El que no tiene de inga tiene de mandinga

Pablo Granja

Hace más de 50 años le perdí la pista a Taki, una auténtica india cherokee, cuya belleza, lozanía y ternura me hizo ver de otra manera a las películas de John Wayne, imagen recia de la conquista anglosajona de Norteamérica, donde no hubo integración de culturas sino genocidio.

La conquista española fue diferente. Los relatos de crueldad, exclusión y depredación — que abundan— ofrecen una verdad incompleta, que da lugar a que persistan absurdos como el del presidente de México, que transcurridos 500 años exige disculpas a España. Rebuscando un poco, se puede concluir que no todos los conquistadores fueron malos, ni todos los aborígenes eran buenos. Y viceversa. Empezando con Cristóbal Colón, que habiendo salvado las finanzas del reino terminó despojado de todos los títulos y privilegios que había recibido; no por la ingratitud de sus auspiciantes, sino por los excesos que toleró, auspició, y promovió entre sus subordinados y parientes, algunos de ellos dedicados al tráfico de esclavos desde África.

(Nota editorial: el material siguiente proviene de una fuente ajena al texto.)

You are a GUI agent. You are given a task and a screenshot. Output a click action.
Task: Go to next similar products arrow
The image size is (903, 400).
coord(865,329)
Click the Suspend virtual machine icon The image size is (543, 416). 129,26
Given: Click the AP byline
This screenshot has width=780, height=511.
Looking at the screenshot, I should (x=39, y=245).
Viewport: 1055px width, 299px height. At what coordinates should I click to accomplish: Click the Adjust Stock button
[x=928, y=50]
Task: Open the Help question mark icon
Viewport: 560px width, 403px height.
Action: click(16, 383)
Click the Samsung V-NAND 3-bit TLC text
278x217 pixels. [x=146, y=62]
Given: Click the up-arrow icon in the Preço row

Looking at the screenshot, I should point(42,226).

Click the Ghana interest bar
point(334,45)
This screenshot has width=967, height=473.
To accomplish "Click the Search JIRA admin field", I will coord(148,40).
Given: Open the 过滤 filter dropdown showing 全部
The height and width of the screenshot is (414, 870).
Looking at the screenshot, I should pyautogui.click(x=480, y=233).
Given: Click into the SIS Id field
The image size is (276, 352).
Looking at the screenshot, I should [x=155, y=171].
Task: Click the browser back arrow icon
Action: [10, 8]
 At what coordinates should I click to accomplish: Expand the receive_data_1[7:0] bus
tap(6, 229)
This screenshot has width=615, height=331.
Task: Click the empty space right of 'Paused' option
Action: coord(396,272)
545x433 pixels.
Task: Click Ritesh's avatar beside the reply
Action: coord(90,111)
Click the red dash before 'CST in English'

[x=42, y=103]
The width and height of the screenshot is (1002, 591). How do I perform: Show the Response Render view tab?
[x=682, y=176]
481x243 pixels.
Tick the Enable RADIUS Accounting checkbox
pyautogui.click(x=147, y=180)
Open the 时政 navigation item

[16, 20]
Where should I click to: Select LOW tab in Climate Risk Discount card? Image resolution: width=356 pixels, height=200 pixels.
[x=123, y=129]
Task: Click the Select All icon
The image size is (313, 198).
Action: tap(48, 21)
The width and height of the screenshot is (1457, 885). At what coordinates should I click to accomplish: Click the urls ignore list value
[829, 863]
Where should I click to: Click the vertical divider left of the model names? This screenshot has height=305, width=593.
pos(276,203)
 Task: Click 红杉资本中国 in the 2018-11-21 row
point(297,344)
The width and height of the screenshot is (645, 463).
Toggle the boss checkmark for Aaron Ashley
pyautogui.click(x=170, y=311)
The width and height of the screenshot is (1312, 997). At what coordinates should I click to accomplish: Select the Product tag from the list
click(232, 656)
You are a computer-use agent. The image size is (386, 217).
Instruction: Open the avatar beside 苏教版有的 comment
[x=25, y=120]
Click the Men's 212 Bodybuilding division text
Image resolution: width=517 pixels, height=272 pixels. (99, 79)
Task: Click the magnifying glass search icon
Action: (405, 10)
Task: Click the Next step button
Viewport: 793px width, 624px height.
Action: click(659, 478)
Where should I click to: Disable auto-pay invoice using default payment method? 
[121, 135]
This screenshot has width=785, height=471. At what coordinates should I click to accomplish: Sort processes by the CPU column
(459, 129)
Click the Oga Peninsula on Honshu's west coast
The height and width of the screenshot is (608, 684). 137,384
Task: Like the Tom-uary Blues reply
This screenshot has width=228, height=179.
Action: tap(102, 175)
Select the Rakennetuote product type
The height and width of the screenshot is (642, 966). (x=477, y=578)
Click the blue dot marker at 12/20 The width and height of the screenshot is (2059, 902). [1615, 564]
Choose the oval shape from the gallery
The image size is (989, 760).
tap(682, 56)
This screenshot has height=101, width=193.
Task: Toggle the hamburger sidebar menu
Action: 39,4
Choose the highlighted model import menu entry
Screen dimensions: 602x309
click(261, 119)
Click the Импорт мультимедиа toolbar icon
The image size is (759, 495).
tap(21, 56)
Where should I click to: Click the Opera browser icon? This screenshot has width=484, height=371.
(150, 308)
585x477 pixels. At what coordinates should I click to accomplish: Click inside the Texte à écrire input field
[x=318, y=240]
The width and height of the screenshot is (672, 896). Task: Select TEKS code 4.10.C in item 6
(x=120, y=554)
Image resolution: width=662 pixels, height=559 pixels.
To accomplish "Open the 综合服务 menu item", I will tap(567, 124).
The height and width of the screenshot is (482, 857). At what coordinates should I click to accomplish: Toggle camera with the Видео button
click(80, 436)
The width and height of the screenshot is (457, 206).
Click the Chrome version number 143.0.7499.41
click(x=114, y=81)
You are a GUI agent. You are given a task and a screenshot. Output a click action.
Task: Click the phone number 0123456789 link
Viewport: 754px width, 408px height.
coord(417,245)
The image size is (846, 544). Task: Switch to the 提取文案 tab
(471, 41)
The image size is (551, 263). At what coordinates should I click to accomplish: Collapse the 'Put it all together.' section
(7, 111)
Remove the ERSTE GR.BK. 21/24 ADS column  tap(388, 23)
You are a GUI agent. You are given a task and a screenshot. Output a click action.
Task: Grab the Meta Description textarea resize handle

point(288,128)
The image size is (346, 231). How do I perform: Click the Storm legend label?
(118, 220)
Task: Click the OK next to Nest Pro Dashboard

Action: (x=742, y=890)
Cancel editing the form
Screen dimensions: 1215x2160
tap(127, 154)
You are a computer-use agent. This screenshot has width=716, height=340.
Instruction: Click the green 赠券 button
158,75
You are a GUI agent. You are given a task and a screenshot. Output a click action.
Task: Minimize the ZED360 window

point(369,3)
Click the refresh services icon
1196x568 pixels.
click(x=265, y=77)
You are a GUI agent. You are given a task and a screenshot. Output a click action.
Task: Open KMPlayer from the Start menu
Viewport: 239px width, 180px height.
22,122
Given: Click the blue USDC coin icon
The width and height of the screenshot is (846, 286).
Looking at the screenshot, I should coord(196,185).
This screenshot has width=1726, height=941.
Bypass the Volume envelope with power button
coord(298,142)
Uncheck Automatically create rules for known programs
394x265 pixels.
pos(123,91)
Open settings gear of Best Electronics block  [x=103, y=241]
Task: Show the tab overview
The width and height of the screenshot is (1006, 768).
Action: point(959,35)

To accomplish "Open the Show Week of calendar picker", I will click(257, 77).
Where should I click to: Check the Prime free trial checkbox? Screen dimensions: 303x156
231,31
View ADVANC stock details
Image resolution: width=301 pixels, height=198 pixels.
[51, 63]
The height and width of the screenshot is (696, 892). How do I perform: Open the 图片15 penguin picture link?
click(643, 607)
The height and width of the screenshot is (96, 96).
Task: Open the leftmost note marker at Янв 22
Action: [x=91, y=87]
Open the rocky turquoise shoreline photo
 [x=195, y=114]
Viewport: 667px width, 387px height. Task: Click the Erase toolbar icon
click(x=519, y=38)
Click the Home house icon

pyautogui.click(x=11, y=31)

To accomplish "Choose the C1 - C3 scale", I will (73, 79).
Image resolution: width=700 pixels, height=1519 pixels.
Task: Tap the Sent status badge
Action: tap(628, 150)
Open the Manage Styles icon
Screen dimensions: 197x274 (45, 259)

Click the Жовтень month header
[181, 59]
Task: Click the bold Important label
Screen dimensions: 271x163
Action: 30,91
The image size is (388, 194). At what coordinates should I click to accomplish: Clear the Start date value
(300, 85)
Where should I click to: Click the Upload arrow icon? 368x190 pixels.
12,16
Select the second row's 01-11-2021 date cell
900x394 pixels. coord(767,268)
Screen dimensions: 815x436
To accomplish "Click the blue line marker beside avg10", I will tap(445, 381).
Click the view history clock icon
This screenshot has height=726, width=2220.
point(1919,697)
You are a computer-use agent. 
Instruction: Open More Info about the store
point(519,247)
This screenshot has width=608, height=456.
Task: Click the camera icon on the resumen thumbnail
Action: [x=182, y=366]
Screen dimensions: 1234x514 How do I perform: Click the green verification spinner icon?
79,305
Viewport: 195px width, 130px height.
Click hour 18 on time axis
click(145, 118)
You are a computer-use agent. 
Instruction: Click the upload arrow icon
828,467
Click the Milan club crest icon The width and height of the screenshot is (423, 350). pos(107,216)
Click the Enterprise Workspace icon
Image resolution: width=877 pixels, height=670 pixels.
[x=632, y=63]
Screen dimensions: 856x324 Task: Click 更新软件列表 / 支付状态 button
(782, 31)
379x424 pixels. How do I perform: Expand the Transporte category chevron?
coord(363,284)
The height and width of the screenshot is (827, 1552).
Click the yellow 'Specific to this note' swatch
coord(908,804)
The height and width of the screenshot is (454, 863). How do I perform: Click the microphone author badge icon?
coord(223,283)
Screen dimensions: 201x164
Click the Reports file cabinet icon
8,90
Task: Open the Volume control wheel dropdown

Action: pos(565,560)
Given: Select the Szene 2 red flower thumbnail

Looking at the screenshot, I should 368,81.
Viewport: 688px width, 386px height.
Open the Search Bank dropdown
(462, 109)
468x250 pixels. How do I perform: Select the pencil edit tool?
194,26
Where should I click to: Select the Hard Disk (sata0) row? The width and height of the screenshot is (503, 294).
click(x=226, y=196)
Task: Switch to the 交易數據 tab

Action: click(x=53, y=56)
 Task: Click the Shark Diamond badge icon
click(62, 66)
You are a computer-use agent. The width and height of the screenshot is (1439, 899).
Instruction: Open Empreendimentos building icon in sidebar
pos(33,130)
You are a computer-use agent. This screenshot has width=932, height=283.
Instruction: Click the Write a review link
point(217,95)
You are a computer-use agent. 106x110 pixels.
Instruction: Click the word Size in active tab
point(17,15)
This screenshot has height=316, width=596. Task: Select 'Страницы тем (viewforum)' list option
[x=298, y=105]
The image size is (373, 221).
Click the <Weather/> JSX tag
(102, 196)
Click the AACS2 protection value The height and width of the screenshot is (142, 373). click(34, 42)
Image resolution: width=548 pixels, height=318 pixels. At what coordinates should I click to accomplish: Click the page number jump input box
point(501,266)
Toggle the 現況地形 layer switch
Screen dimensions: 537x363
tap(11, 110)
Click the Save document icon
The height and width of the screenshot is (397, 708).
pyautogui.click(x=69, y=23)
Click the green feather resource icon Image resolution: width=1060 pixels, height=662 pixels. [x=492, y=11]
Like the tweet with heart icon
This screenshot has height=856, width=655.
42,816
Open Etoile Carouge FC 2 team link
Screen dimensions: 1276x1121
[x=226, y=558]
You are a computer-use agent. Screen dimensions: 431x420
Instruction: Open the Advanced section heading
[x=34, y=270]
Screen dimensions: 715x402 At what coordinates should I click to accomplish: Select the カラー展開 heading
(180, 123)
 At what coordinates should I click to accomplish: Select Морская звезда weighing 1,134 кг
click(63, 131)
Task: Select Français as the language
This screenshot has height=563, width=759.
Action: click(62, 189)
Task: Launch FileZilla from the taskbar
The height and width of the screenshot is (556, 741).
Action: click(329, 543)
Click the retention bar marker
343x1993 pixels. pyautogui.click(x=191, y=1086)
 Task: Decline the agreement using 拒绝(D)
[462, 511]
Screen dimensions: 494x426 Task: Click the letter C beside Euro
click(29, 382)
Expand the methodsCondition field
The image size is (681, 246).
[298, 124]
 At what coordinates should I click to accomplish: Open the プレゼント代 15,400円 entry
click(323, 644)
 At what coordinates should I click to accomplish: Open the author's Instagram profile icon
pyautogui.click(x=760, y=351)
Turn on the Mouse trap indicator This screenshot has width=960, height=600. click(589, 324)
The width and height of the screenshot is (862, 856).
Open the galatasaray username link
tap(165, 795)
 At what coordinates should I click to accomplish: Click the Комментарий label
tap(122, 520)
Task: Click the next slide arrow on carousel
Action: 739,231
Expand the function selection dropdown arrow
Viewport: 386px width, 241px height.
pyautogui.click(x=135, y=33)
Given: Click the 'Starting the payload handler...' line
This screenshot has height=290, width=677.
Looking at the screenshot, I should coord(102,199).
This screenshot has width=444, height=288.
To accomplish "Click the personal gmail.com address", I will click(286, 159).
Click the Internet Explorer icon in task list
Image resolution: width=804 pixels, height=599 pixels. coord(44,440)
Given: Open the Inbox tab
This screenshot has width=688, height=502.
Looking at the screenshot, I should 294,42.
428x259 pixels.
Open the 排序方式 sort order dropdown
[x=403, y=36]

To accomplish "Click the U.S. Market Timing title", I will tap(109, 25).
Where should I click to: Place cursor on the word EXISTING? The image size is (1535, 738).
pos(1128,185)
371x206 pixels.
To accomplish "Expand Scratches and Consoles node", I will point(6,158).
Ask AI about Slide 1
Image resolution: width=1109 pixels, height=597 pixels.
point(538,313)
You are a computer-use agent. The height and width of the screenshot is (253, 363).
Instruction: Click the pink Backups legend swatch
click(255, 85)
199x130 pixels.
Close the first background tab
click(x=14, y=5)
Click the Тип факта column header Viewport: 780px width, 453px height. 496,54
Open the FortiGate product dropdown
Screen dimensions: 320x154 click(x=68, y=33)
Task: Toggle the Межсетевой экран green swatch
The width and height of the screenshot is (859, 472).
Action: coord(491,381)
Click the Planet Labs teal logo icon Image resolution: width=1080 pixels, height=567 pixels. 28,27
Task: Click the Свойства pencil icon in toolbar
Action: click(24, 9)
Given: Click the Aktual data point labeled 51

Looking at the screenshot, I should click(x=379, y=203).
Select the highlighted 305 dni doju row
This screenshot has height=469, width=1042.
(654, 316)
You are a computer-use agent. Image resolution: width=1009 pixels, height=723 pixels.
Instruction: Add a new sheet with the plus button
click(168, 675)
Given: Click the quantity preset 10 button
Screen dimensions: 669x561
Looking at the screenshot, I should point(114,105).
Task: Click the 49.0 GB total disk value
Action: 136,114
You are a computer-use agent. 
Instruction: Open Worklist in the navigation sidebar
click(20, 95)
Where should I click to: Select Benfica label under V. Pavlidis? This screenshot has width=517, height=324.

La caída del imperio inca no solamente fue por efectos de la astucia y traición del cura Valverde, sino también porque el Tahuantinsuyo estaba en guerra entre dos de los 200 hijos de Huayna Cápac, Huáscar y Atahualpa. Y el imperio tampoco se extendió por las buenas, por lo que habían heridas sin cicatrizar entre los indígenas. Esto permitió que un puñado de  audaces pudieran doblegar al idolatrado ‘Hijo del Sol’.

Es verdad que la conquista española depredó las riquezas naturales y que los conquistadores impusieron un régimen esclavista. Pero también es cierto que la Corona expidió varios decretos exigiendo un trato humanitario a los indígenas, que los españoles afincados y chapetones decían que tales edictos “se acatan pero no se cumplen”. Hubo una intención integradora, que las castas locales respetaron en parte, a diferencia del genocidio que Hollywood oculta. Tanto es así que Francisco Pizarro, primer virrey del Perú, se casó con la hermana de Atahualpa,  Quispe Sisa, bautizada como Inés Huaylas Yupanqui. No sabemos si fue un matrimonio por amor, necesidad o conveniencia, pero le siguieron el ejemplo el resto de sus paisanos. El hecho es que proliferó un mestizaje entre blancos con indígenas y negros —aunque en menor proporción— que todavía es repudiado por algunos. Es un hecho natural ya que el mismo don Cristóbal recién incorporó a tres mujeres en su segundo viaje y 30 en el tercero; a todas luces un número insuficiente para aplacar las angustias sentimentales de los aventureros. En el resto del siglo XVI esta desproporción varió; se registraron 45.327 migrantes masculinos, frente a 10.118 mujeres.

Los españoles mantuvieron los privilegios de la casa real inca, cuya descendencia no deja de  sorprender: uno de los nietos de Huayna Cápac, Sayri Túpac, tuvo dos hijas, una de las cuales Beatriz Clara Coyas se casó con Martín García Loyola, pariente de San Ignacio. De este matrimonio nació Ana María Lorenza, que al casarse con el noble Juan Enríquez de Borja se emparentó con el papa Alejandro VI. Otro de los nietos, Túpac Hualpa, tuvo una hija, Catalina Paucar Ocllo, que se radicó en Argentina, de cuya descendencia posterior nació Máxima Zorregueta, reina consorte de Holanda, que conoció a quien sería rey en Nueva York. En Chile, la línea directa se estableció por la vía de don Juan Ortiz de Zárate, dando origen a una descendencia destacada, tres expresidentes: Francisco Antonio Pinto, Aníbal Pinto y Sebastián Piñera. Mientras en Bolivia, los dos Hernán Siles, padre e hijo, también fueron presidentes.  En el Perú se destacan el presidente José Luis Bustamante y Ribero, José Santos Chocano y Mario Vargas Llosa, entre otros.

Es un error borrar del calendario cívico la conmemoración del Día de la Raza,  que significó, aparte de todos los males, el encuentro de dos culturas potentes. No en vano se dice que ‘quien no tiene de inga tiene de mandinga’.